My British friend who is married to a Pakistani man has taken this in her teeth and run with it!!!  I'm going to have to do so little that it is funny.  Yakuta, when she and I talked about it today, she told me to do exactly what you did for the skewered meats.  Since she is doing so much really authentic stuff, I'm going to stick to the easy stuff!  What a wimp (me, that is).  When I wrote this I wasn't sure she was coming at all, now I only need to make 2 or 3 dishes, if that.  When I read the latest (almost last) installation of "Monsoon Diary", the mention was made of chutney, and the ladies asked me what chutney was.  How to answer!?!  (I told them something between a relish, a jam, and a salsa).  There is such a variety it just boggles the mind and is impossible to describe.  I'm bringing a rather staid Pataks hot mango, above mentioned friend is making a cilantro.  I'm killing myself that it is dead of winter, because I have a mint patch I need to prune about 6 times per summer and could make a mean mint chutney.  Oh, well.  Friend was concerned that the ladies (mutual friends, all of us) wouldn't care for the spices.  I happen to know they're very open minded in that regard.  I joked to her that I wasn't going to share my Pataks Hot Lime Pickle, though, and she just laughed and said a relative of hers eats it on bread & butter!!!  When I asked her to bring me any kind of Indian bread from Chicago when she comes, she told me her husband's relatives love to use flour tortilla chips when it comes to dipping.  Interesting alternative, no?  
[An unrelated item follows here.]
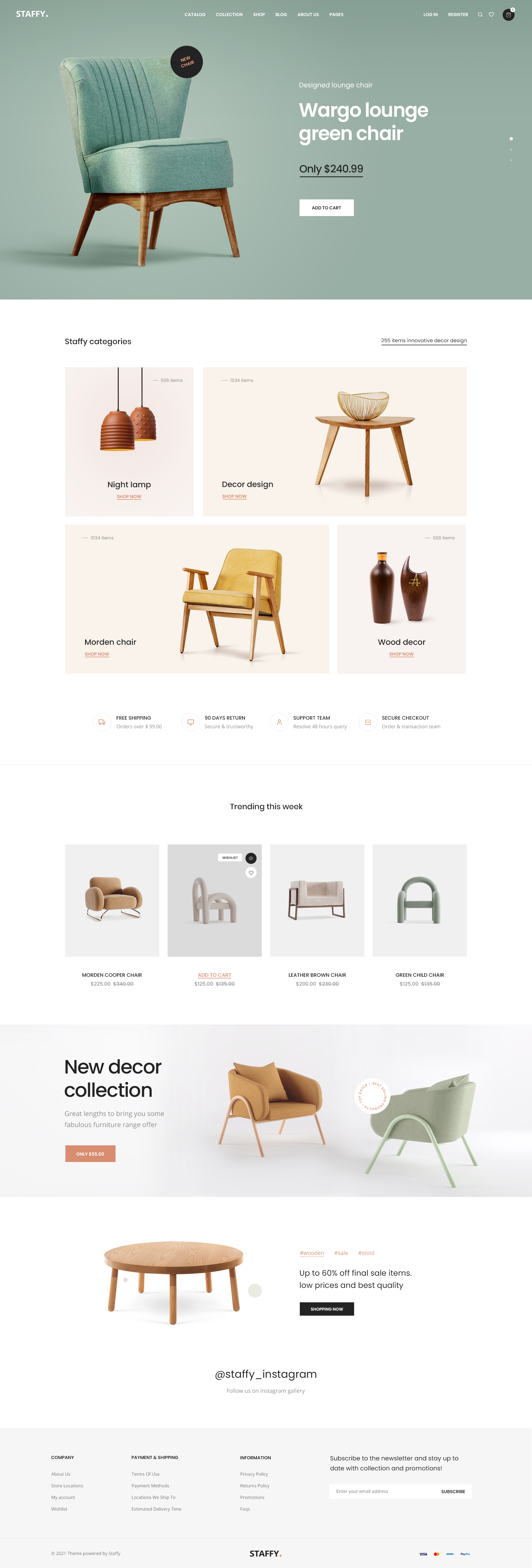
Task: Click Shop Now under Night lamp
Action: 129,497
I'll let you know how it goes!!!  Thanks for all the help, even though I may use little of it.

We all get by with a little (make that a lot) of help from our friends!!!


----------



## Claire (Jan 22, 2006)

p.s.  The reason for not wanting to deep fry isn't health reasons -- none of us do it so often that it is a health hazard -- but more that we'll be cooking in an unfamiliar kitchen and want to bring in as much as we can already prepared.  Deep fried foods tend to not be great unless you can do them on the spot.  Friend is still bringing somosas, so I will be seriously checking out kitchen facilities, pots and pans, etc.


----------



## jennyema (Jan 23, 2006)

They sell papadams at my local supermarketin the asian section.  They also sell them at Trader Joes.

I keep some in my office to microwave for snacks.
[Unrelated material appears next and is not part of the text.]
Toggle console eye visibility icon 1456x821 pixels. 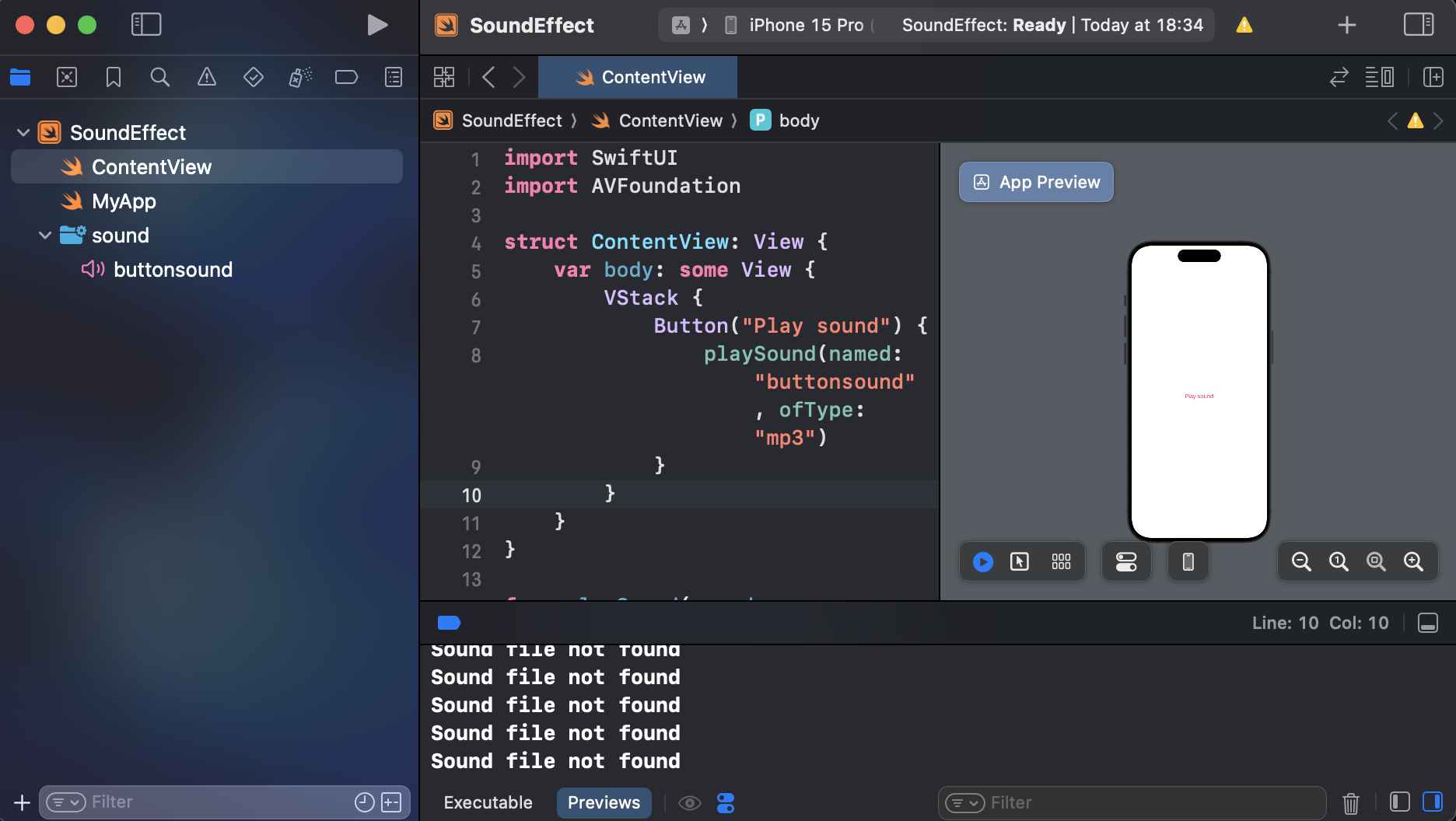[689, 802]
I'd be happy to send you some.


----------



## Claire (Jan 28, 2006)

Well, here we are, and the Indian feast is behind us.  It was a huge hit.  I made a potato/cauliflower curry (my favorite combination, with whatever vegs are good tossed in) and what I call "golden rice" basmati (where you color part of the rice).  My friend brought in all the trimmings, to include pappadams, which were the hit of the party.  There were six of us, and at one point I was reading Kipling from a book that is well over 100 years old.  
You're a better man than I am .....


----------



## Claire (Feb 6, 2006)

I can't resist flogging a dead horse one more time.  When I got back together with the freinds I threw the dinner for, they raved.  One of them is severely debilitated by arthritis (cannot walk or stand, hands deformed and shakes a lot) and is a self conscious about eating in front of others.  I left the skewered chicken (which, I'm proud to say, I actually made tandoori from scratch, something I swore I'd never do again) and some bowls of curry over basmati.  When she could eat without any of us looking on, she feasted and just loved it all.  Score one for the foodies.  And yes, I did fry the pappadams, but when I got home tried nuking them.  Hubby likes the nuked for health reasons, but have to say, I prefer the oil!  'nuff said about Indian, what should I try next?  Actually, next is venison, venison and more venison.  Here it is so mild you can do anything with it, but I'm having fun looking up "lovec" and "jaegermeister" recipes anyway!  Friend from Chicago brought an extra package of the pappadams so I can enjoy them myself!


----------